Mere is a collection of short and mini comics by comic artist and musician C.F. (Christopher Forgues) published in 2012. The now defunct publishing company Picturebox collects 11 comics in this book. Most of them are attempts at genre (Sci-fi, crime, etc.). There are no main characters or storyline, just experiments with form, movement, narrative structure and emotion.
An introduction by Nicole Rudick opens this collection. I have absolutely no idea who she is and no credentials are provided. A Google search directs me to her Linkedin (I hope it's the right person) and it indicates that she is an editor for The Paris Review. Regardless of this confusion, her essay allows the reader to naviguate this storm.
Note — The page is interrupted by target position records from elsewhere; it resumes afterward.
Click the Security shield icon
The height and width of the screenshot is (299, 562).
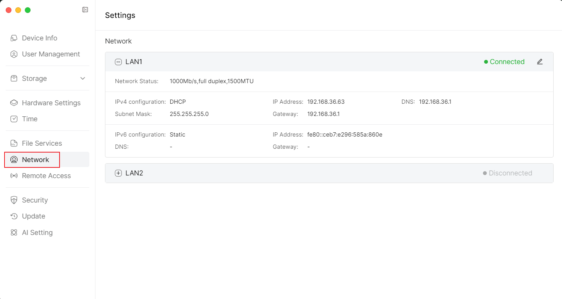coord(14,200)
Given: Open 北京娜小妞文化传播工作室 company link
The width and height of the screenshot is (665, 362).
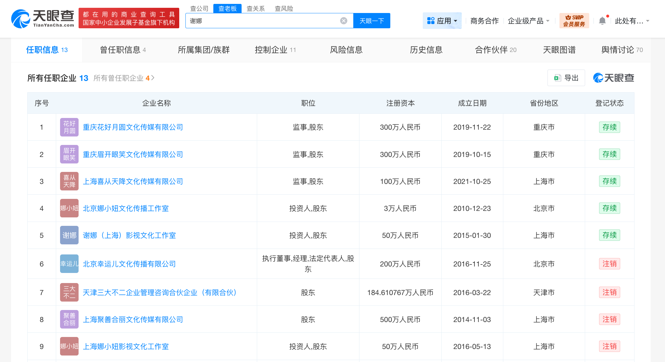Looking at the screenshot, I should pyautogui.click(x=126, y=208).

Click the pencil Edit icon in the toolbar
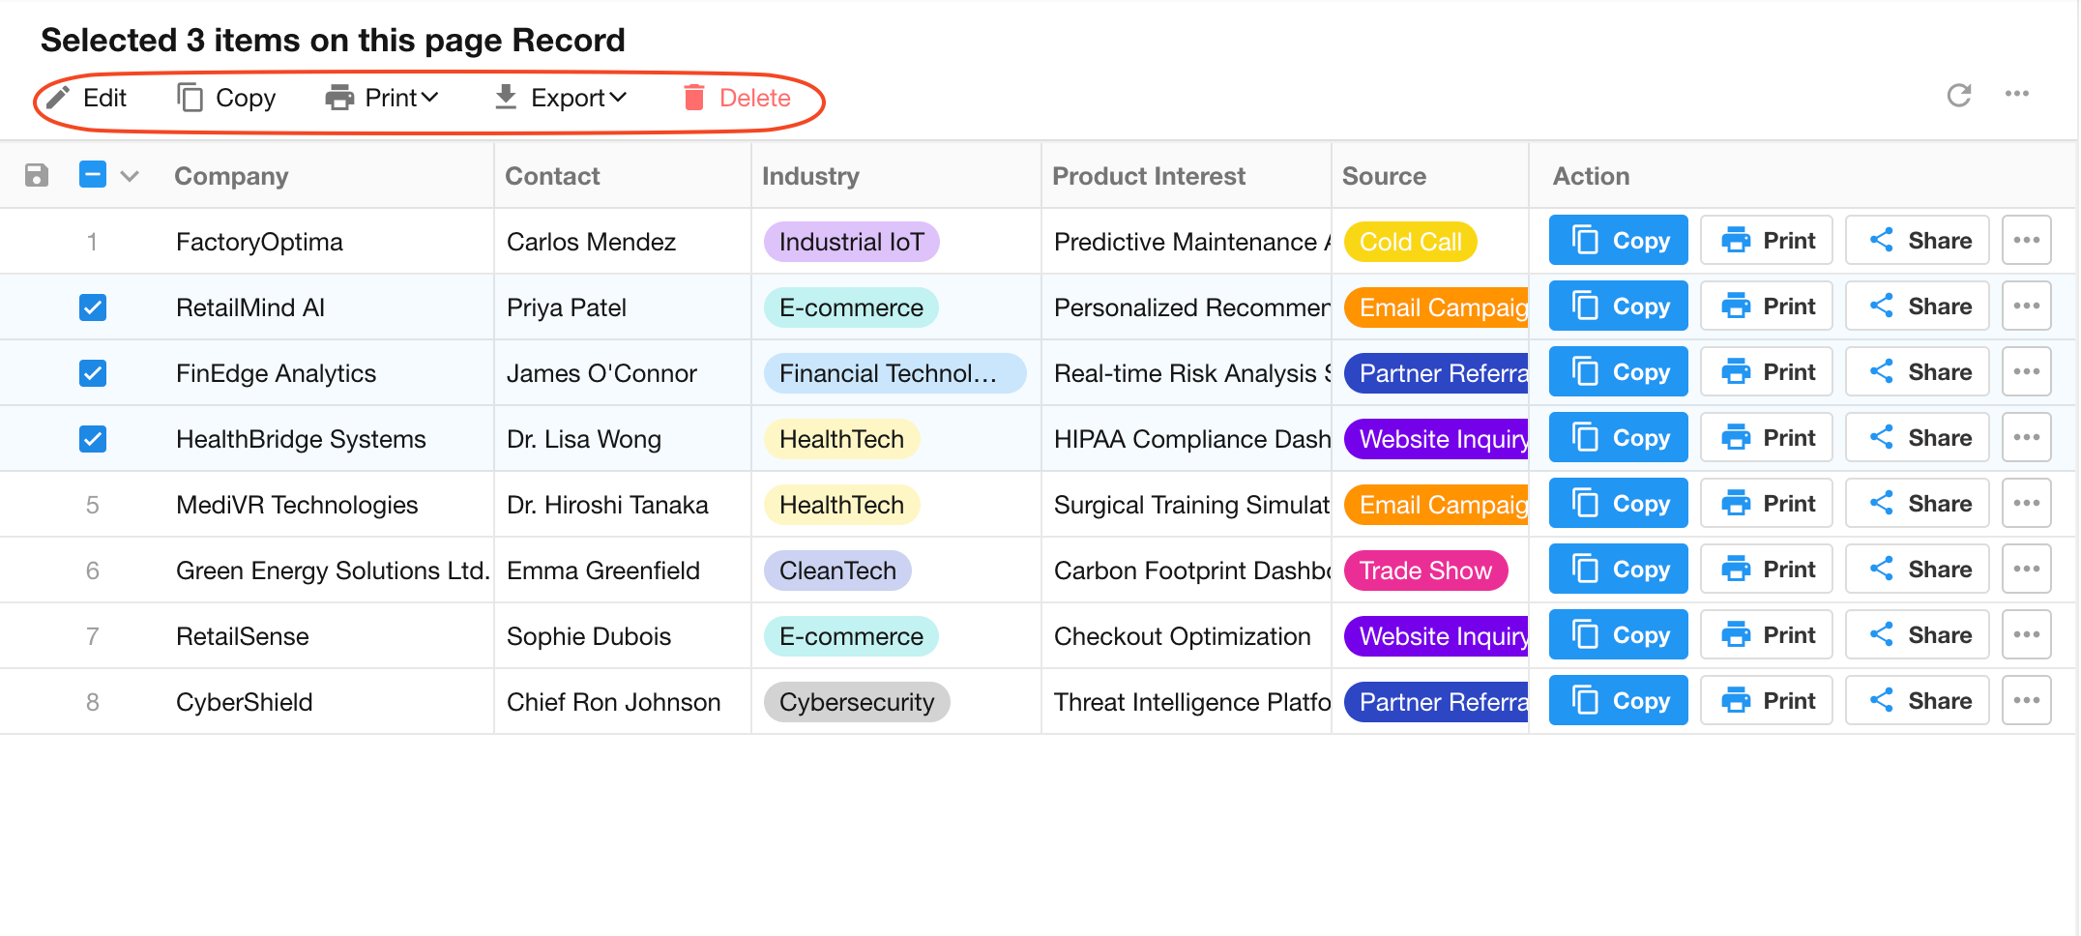[x=58, y=98]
It is followed by shapes and letters made to resemble buildings. There are beds, wells and drippings. It's followed by a short story about a man who is being hunted and is running away from someone. He inhales enough air to blow his pursuant's head clean off.
What am I experiencing? How to combine all of those fragments into a cohesive whole? This becomes interesting as we move away from the realm of comics and into the work of modern art. It's an experiment in developing new ways of seeing genre. It is abstract and the reader must create meaning as it goes. One must transcend what is on the page and the convention of comics. John Berger explains in Ways of Seeing, that the way we see things is affected by what we know or what we believe. We are also looking at the relation between things and ourselves. When we get to the section of the book about Comb (a sci-fi police officer) for example, one expects to see certain convention laid out on the page. Yet C.F forces you to reconsider those conventions at every turn.
As one digs deeper, we are treated to various stories (Cyborg, Frel, Crime, Comb, etc.). Mere manages to evade any classification of storytelling and comics. It is in many ways inexplicable; one must experience it to comprehend, and even then, our meanings will all differ.